C’est le lieu d’une ville, souvent central, avec des employés, qu’on pourrait bientôt apercevoir pour peu qu’on mette les pieds sur les marches. C’est ce que fait Marie : elle monte. Plutôt précipitamment et sans trébucher. Pénètre dans la mairie, au rez-de-chaussée. Derrière l’imposant comptoir, haut et large, recouvert d’un matériau imitation cuir orangé, deux bustes de femmes attendent et disent bonjour, l’une après l’autre. Deux employées de mairie auxquelles Marie rend le bonjour, mais à peine audible, et tout de suite : une brève enfilée de mots qui se termine par clés.
Les deux bustes de femmes surmontés de visages se regardent, s’interrogent. Marie ne veut pas voir l’interrogation. S’énerve quasi instantanément. Elles devraient avoir compris. Clés, quoi, clés.
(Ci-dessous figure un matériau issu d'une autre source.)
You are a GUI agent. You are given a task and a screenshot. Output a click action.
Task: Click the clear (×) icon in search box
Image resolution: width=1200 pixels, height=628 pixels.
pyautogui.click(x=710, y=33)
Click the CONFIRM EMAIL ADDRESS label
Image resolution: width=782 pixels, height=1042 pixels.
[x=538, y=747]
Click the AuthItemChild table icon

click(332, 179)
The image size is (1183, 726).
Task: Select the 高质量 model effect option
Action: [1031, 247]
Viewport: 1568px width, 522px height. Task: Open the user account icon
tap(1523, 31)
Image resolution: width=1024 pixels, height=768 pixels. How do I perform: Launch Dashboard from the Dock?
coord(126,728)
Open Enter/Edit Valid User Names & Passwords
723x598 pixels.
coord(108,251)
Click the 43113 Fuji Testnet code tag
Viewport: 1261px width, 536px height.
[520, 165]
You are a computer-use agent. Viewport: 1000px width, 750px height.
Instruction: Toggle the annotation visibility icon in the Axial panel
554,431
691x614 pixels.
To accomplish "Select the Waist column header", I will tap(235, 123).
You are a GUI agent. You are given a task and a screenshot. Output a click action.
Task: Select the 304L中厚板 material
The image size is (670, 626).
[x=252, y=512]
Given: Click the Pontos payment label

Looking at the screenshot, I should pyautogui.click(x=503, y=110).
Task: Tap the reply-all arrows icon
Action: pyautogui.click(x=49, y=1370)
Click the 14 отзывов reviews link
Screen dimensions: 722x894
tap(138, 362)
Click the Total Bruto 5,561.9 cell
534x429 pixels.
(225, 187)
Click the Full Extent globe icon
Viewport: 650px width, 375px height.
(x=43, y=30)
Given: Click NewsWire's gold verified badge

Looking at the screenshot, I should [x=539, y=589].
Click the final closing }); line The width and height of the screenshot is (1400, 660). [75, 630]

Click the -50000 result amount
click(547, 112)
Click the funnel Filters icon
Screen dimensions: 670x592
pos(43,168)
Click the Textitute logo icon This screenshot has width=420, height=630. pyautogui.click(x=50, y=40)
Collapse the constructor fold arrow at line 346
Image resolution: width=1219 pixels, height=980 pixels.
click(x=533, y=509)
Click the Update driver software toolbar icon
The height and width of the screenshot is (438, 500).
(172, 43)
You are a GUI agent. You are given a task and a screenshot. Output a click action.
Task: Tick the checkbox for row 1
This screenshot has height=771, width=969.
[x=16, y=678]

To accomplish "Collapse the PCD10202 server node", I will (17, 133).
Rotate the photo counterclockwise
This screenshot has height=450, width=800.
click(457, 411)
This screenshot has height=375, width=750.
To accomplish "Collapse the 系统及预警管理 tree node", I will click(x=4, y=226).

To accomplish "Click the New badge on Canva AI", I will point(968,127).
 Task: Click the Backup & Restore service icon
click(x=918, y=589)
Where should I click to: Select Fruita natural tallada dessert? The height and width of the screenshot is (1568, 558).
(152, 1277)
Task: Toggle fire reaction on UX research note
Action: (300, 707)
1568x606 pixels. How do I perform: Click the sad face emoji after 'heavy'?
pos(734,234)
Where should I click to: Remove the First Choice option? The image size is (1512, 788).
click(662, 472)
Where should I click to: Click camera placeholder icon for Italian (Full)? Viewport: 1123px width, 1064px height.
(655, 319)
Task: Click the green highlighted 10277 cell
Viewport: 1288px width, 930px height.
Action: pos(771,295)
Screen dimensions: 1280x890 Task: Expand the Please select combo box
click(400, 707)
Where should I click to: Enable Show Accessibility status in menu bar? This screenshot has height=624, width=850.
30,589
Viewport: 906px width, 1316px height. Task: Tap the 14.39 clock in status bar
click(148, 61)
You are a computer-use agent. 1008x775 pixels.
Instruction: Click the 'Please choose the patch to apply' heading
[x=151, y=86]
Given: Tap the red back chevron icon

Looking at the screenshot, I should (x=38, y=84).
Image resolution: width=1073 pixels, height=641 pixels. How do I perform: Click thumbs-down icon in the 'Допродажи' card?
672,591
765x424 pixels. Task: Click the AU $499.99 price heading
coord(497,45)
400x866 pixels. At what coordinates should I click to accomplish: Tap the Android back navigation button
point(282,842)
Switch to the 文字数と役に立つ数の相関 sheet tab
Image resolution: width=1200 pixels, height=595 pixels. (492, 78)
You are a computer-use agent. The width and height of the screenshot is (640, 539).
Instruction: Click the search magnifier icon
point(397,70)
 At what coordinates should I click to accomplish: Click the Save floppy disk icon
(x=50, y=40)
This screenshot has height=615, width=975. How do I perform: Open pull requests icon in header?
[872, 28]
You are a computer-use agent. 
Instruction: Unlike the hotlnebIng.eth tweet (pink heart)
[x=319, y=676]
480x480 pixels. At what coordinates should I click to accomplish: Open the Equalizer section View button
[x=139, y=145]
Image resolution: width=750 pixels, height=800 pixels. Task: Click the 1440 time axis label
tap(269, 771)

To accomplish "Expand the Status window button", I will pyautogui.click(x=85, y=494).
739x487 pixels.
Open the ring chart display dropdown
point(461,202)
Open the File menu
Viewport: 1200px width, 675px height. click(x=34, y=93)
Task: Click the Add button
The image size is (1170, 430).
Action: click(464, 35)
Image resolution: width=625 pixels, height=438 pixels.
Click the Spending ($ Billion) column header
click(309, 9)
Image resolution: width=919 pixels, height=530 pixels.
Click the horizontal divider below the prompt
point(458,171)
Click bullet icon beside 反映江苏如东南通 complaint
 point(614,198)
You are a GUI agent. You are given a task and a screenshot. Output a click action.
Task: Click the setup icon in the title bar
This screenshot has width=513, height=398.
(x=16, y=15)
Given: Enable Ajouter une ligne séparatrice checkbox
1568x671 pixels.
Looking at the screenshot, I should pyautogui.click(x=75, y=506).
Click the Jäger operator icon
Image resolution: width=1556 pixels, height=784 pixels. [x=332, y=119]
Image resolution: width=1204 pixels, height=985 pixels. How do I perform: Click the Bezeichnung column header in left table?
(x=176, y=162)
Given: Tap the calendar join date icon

Interloquées, les deux femmes s’interrogent à nouveau du regard. Sous la banque, elles peuvent actionner le dispositif d’alarme relié au commissariat. Les directives ne sont pas claires sur les circonstances du déclenchement. Pour l’instant elles s’abstiennent.
Marie redevient calme après sa brève agitation. Rien ne se parle. Alors elle prononce :
– Je cherche le bureau du conseiller aux affaires.
– Le conseiller aux affaires ?
– Oui, il me semble que c’est ce que je viens de dire. Il n’est pas décédé au moins ?
– Nous aurions du mal à vous donner l’information : un tel conseiller ne figure pas sur nos listes.
– Ah. Pourtant c’est bien la fonction qu’on m’a donnée. Ce n’est pas grave. Donnez-moi l’heure je vous prie.
– Vous avez une grande horloge là, vous la voyez ?!
– Bien sûr que je la vois, et alors ?
– Alors il y a l’heure sur le cadran.
– Oui, mais ce n’est pas celle que je demande. Auriez-vous une autre heure que celle-ci ?
– Non.
– C’est embêtant. Il faut que je la donne à quelqu’un qui me l’a demandée.
– …
– Si le conseiller aux affaires n’est pas là, je dois donner une heure à quelqu’un.
– Mais enfin, vous la voyez, l’horloge, là ?
– L’horloge, je la vois, oui.
Le conseiller aux affaires absent n’arrange pas les siennes ; si elle en croit les employées, il n’existe pas. Il porte peut-être une autre dénomination, Conseiller aux us et coutumes ? Délégué aux inconvénients courants ? Comment savoir ? S’il n’est pas là, Marie doit trouver une heure à donner.
Marie a hésité avant d’entrer, à cause des complications prévisibles avec les employées. Elle a marché depuis le port, elle a regardé les engins du port, très hauts, les mâts des engins, les poulies, les couleurs, le bleu, le jaune. Elle les a regardés, surnaturels dans leur hauteur, et bien en équilibre sur leurs grosses pattes clouées au sol.
Elle s’est souvenue du nom ensuite. Le levage. Des engins de levage.